[Opening PROVIDED RECORDS section]
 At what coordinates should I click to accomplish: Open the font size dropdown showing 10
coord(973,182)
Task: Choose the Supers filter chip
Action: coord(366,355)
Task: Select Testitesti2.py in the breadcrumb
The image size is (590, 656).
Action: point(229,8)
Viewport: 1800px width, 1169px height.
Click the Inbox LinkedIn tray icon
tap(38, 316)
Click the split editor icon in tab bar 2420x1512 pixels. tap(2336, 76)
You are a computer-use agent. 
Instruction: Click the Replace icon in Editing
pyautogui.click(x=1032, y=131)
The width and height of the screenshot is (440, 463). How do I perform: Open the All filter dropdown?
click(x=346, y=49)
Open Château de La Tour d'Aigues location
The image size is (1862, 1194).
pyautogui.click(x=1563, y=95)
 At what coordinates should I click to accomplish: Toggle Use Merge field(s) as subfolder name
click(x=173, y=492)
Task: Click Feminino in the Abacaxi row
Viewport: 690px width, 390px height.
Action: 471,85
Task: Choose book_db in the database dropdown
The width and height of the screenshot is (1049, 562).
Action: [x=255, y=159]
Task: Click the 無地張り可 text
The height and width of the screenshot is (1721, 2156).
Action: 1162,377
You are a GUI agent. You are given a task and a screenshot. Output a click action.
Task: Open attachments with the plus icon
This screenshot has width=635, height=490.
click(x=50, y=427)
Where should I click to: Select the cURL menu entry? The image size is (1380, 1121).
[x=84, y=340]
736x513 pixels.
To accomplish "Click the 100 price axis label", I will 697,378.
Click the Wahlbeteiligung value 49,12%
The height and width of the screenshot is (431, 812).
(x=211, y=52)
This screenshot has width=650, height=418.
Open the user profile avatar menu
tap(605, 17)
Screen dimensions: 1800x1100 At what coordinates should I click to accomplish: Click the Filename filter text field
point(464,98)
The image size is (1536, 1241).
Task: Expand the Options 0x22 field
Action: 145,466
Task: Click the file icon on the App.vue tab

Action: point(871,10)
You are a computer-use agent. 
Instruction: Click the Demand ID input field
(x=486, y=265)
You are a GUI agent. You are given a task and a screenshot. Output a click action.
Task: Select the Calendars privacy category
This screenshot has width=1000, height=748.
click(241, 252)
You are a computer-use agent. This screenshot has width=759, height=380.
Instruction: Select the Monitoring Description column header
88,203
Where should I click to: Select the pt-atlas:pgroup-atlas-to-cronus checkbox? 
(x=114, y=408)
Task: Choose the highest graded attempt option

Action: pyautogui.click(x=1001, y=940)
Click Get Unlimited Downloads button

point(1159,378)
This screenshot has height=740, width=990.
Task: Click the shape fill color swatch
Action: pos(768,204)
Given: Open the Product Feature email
[Closing PROVIDED RECORDS section]
■ **TASK DESCRIPTION**
Can you give every line above again, exactly as written?

■ **RESULT**
 At what coordinates should I click to accomplish: Open the font size dropdown showing 10
coord(973,182)
Task: Choose the Supers filter chip
Action: coord(366,355)
Task: Select Testitesti2.py in the breadcrumb
The image size is (590, 656).
Action: point(229,8)
Viewport: 1800px width, 1169px height.
Click the Inbox LinkedIn tray icon
tap(38, 316)
Click the split editor icon in tab bar 2420x1512 pixels. tap(2336, 76)
You are a computer-use agent. 
Instruction: Click the Replace icon in Editing
pyautogui.click(x=1032, y=131)
The width and height of the screenshot is (440, 463). How do I perform: Open the All filter dropdown?
click(x=346, y=49)
Open Château de La Tour d'Aigues location
The image size is (1862, 1194).
pyautogui.click(x=1563, y=95)
 At what coordinates should I click to accomplish: Toggle Use Merge field(s) as subfolder name
click(x=173, y=492)
Task: Click Feminino in the Abacaxi row
Viewport: 690px width, 390px height.
Action: 471,85
Task: Choose book_db in the database dropdown
The width and height of the screenshot is (1049, 562).
Action: [x=255, y=159]
Task: Click the 無地張り可 text
The height and width of the screenshot is (1721, 2156).
Action: 1162,377
You are a GUI agent. You are given a task and a screenshot. Output a click action.
Task: Open attachments with the plus icon
This screenshot has width=635, height=490.
click(x=50, y=427)
Where should I click to: Select the cURL menu entry? The image size is (1380, 1121).
[x=84, y=340]
736x513 pixels.
To accomplish "Click the 100 price axis label", I will 697,378.
Click the Wahlbeteiligung value 49,12%
The height and width of the screenshot is (431, 812).
(x=211, y=52)
This screenshot has width=650, height=418.
Open the user profile avatar menu
tap(605, 17)
Screen dimensions: 1800x1100 At what coordinates should I click to accomplish: Click the Filename filter text field
point(464,98)
The image size is (1536, 1241).
Task: Expand the Options 0x22 field
Action: 145,466
Task: Click the file icon on the App.vue tab

Action: point(871,10)
You are a computer-use agent. 
Instruction: Click the Demand ID input field
(x=486, y=265)
You are a GUI agent. You are given a task and a screenshot. Output a click action.
Task: Select the Calendars privacy category
This screenshot has width=1000, height=748.
click(241, 252)
You are a computer-use agent. This screenshot has width=759, height=380.
Instruction: Select the Monitoring Description column header
88,203
Where should I click to: Select the pt-atlas:pgroup-atlas-to-cronus checkbox? 
(x=114, y=408)
Task: Choose the highest graded attempt option

Action: pyautogui.click(x=1001, y=940)
Click Get Unlimited Downloads button

point(1159,378)
This screenshot has height=740, width=990.
Task: Click the shape fill color swatch
Action: pos(768,204)
Given: Open the Product Feature email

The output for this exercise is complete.